Politiquement, l’Union aborde donc la fin des quotas en ordre dispersé, avec, d’un côté, des zones de production ou des acteurs économiques qui se tournent vers le marché mondial et qui se doivent d’être offensifs et, de l’autre, des régions plus fragiles en quête de nouvelles stratégies pour valoriser leur production et défendre leur présence, demain, sur leurs marchés.

Pour ces deux types de réalités, des outils sont nécessaires pour que l’après quotas se fasse de façon sereine, et que l’Union fasse de cet après-quotas une véritable opportunité de croissance pérenne.

D’une part, il est nécessaire de disposer d’outils qui permettent aux opérateurs de partir à la conquête de nouveaux marchés avec des amortisseurs de crise efficaces – les producteurs les plus exposés à une crise dans les prochaines années ne seront pas forcément ceux auxquels on pense au premier abord. Reprendre ou moderniser une exploitation coûte extrêmement cher – à lui seul, un robot de traite, c’est environ 100.000 euros d’investissement pour 60 vaches laitières. Comment rembourser de tels emprunts en période de crise ?

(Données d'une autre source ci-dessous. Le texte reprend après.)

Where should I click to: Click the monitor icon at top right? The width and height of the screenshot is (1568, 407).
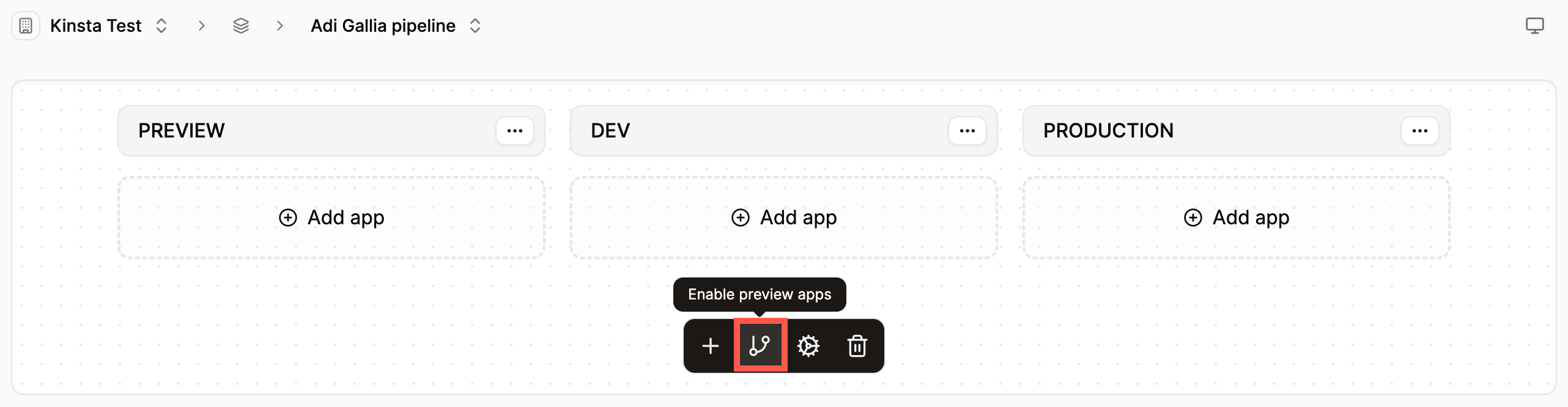(x=1536, y=26)
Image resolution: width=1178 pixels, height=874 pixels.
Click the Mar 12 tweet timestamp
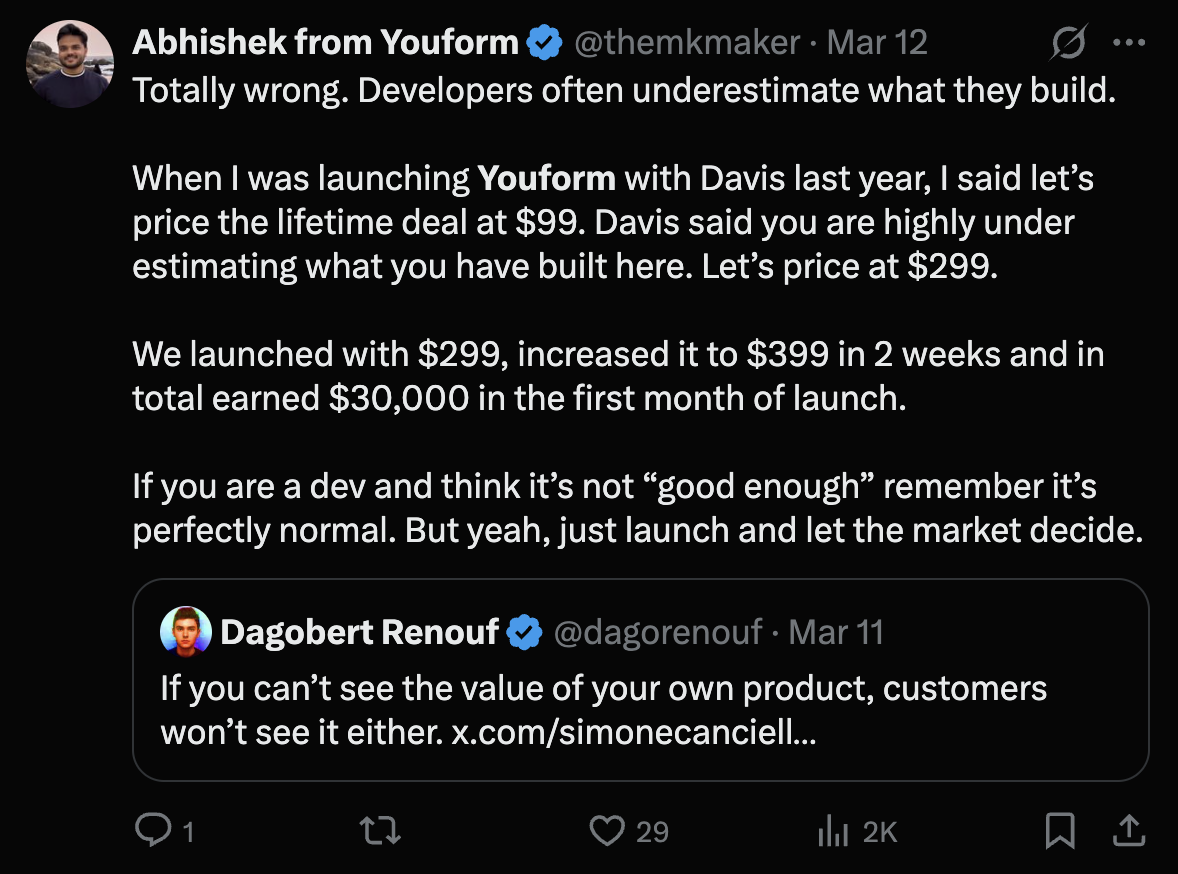coord(878,43)
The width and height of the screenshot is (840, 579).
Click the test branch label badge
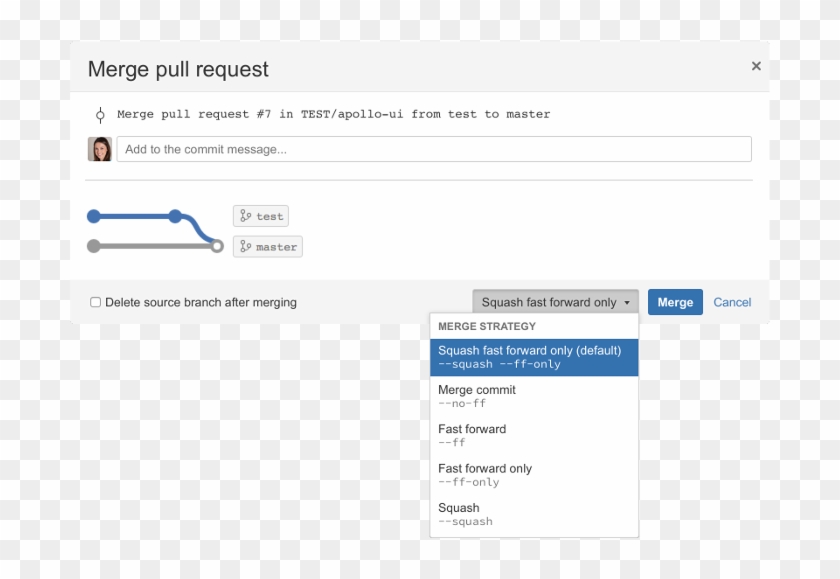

La réserve de crise mise en place à l’occasion de la dernière réforme de la PAC est dotée de 400 millions d’euros. Elle n’est pas formatée pour faire face à une crise laitière d’une ampleur telle que celle de 2009. A l’époque, le budget communautaire avait déboursé plus de 600 millions d’euros, avec, en plus, des aides nationales massives dans certains Etats membres, notamment en France et en Allemagne. L’état des finances publiques laisse à penser que ce type de soutien national ne serait pas au rendez-vous en cas de nouvelle crise.

L’enjeu est de taille : l’Europe dispose d’atouts considérables pour répondre à la demande mondiale, mais elle n’est pas seule. La Nouvelle-Zélande, l’Australie ou les Etats-Unis sont à l’offensive. Ces dernières années, les parts de marché de l’Union européenne se sont effritées de 10 points, passant de 40% à 30% sur le marché mondial.

D’autre part, il est nécessaire de disposer d’outils pour soutenir la production dans les zones plus fragiles et accompagner les filières dans la mise en place de stratégies économiques durables. Dans ces régions, la production laitière n’a pas d’alternative véritable pour maintenir une présence économique agricole qui garantisse le maintien d’un environnement ouvert et porteur pour les autres secteurs économiques. Les productions de niche telles que certains fromages ou crèmes fraiches AOP à très forte valeur ajoutée ne peuvent pas être la réponse seule et unique pour l’ensemble de ces régions. Et il n’est pas sûr que le maintien d’aides couplées à la production laitière dans les zones de montagne soit suffisant pour convaincre une nouvelle génération d’agriculteurs de faire le pari de l’installation dans ces zones.

Là encore, les filières doivent pouvoir innover, investir, se structurer de façon efficace pour préserver, développer leurs marchés, et être prête à faire face aux coups durs. Elles doivent pouvoir compter sur une responsabilité politique européenne qui anticipe et prévoit comment limiter le risque de contagion d’une crise mondiale sur les commodities à leurs marchés régionaux.

En somme, les règles du jeu, aujourd’hui, sont loin d’être claires ou suffisantes pour faire face à une crise de façon efficace. En cas de crise grave, l’utilisation intégrale de la réserve de crise sous forme d’aide d’urgence aux producteurs conduirait, au mieux, à un chèque moyen de 600 euro par exploitation. Ce serait sans doute une réponse utile pour réduire la pression politique sur les institutions européennes, mais à l’impact économique quasi nul. Une réflexion et des clarifications sont nécessaires.